Y esto, ¿por qué lo hacemos? Para reducir nuestra contribución al efecto invernadero. Pero lo que podamos aportar es realmente poco, ya que según las previsiones de Naciones Unidas, si Estados Unidos se subiera sumado al acuerdo y los firmantes cumplieran con el plan previsto de recorte de emisiones, lograríamos reducir el calentamiento en 0,07 grados centígrados. O retrasar en seis años el aumento de las temperaturas previsto para 2100. Todo un éxito.

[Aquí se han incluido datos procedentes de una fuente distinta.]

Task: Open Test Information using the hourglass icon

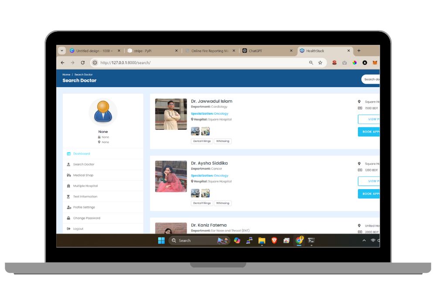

Pero ¿a qué coste? Según un completo informe de PriceWaterhouseCoopers, no sería inferior a 20.000 millones de euros y dos puntos de inflación. El Consejo Internacional sobre Formación de Capital eleva el coste mínimo a 26.000 millones, más la pérdida de no menos de 600.000 empleos.
Y esos son sólo los costes directos. Hay otros inducidos, mucho más gravosos, como la pérdida de competitividad de nuestras empresas o el fomento de la relocalización a otros países. Y tendríamos que pagar todo ello por ajustar la economía española a un plan que no cumple sus objetivos, y que de haberlo logrado sería a costa de mayores sacrificios económicos; y todo para retrasar en seis años las previsiones de calentamiento. Esto es lo que se dice hacer las cosas bien.

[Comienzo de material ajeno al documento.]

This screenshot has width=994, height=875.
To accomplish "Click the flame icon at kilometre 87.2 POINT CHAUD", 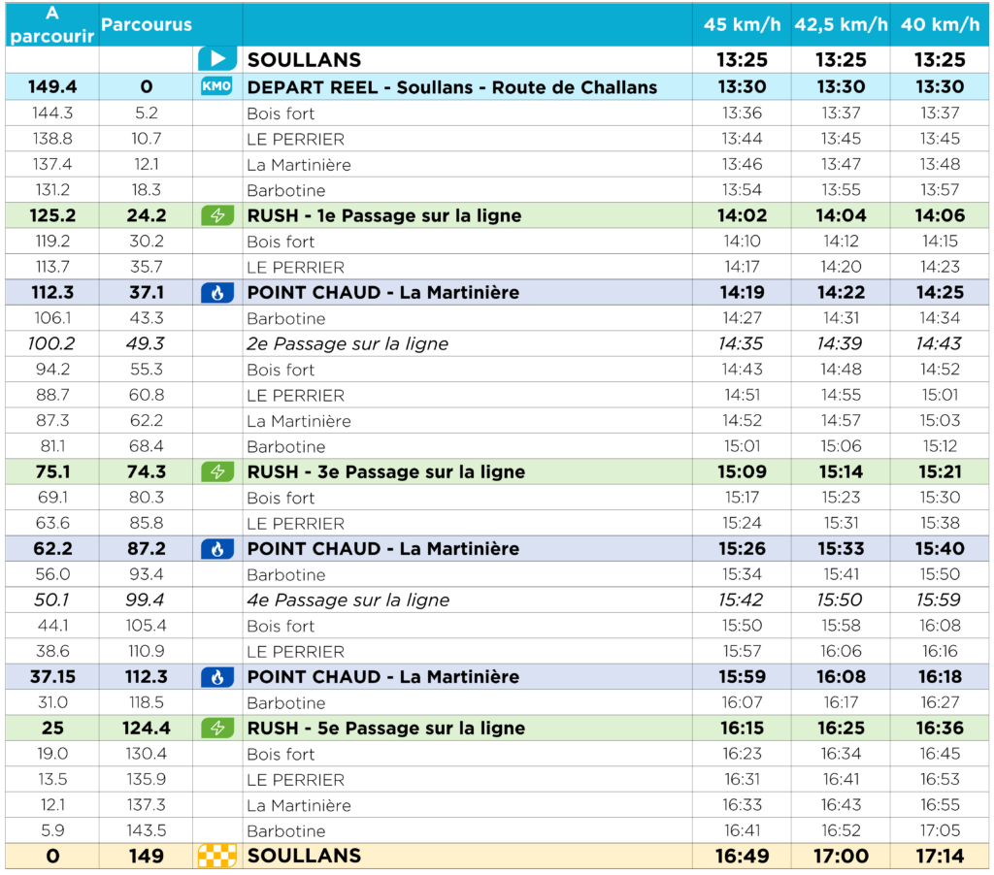I will coord(217,549).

En lo que sí hemos tenido éxito es en criminalizar a los Estados Unidos por tomar la decisión democrática de no sumarse. Mientras nosotros seguimos el racionamiento que impone Kioto, acaso como contribución a la memoria histórica del primer franquismo, EEUU apuesta por el desarrollo y el avance tecnológico, y entre 1997 y 2003 aumentaron sus emisiones en un 0,007 por ciento. Es decir, que hay otra forma de hacer las cosas. Entonces, ¿por qué Kioto? Un misterio.